STUDY TEXT:
It's also possible that the clocks really ARE skewed - assuming the threshhold Reid mentioned in the default, and it's a reasonable value (I've never had to change it and never gotten a skew error), then maybe the NTP settings on the controllers are not correct, or there is a problem with the NTP server, or there are intermittent connectivity errors. I'm not sure how DFM does it, but if it compares the controller time with the DFM server time, then perhaps the NTP issues are on the DFM server.
You can try enabling the timed.log (options time.log on) to see if it tells you anything. If DFM is a unix host, you can use ntpq to check the status of the time servers (ntpq -c lpeers - check for an asterisk by a host that tells you it's bound).
Look at the hostClockNearlySkewedThreshold setting on your DFM server. The following KB article explains how the host clock is monitored using a polling interval on the DFM server and how you can adjust the threshold.
If you are getting the messages on DFM (operations manager) then the clocks are skewed. One simple way from windows to determine in to run from a command prompt the following:
"Net Time \\filer name" this will give you the output of the current system time on the Netapp, compatre it to the DFM server "Net Time \\DFM Server Name" and see what the time difference is. This is the fastest way to be sure. Make sure you do it for all your filers, just to be on the safe side.

DATA PROVIDED:
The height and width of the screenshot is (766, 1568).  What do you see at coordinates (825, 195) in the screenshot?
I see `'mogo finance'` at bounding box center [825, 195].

PROBLEMS TO SOLVE:
a) In the clock skew discussion, what command turns on the timed.log?
b) Decide whether each statement agrees with the clock skew discussion, and support each yes or no with the deciding words quoted from it.
(i) When checking time servers with ntpq, one looks for an asterisk by a host.
(ii) The writer has often had to change the skew threshold.
(iii) The Net Time comparison is run from a command prompt.

TASK-BY-TASK OUTPUTS:
a) options time.log on

b)
(i) Yes: "check for an asterisk by a host that tells you it's bound"
(ii) No: "I've never had to change it and never gotten a skew error"
(iii) Yes: "run from a command prompt"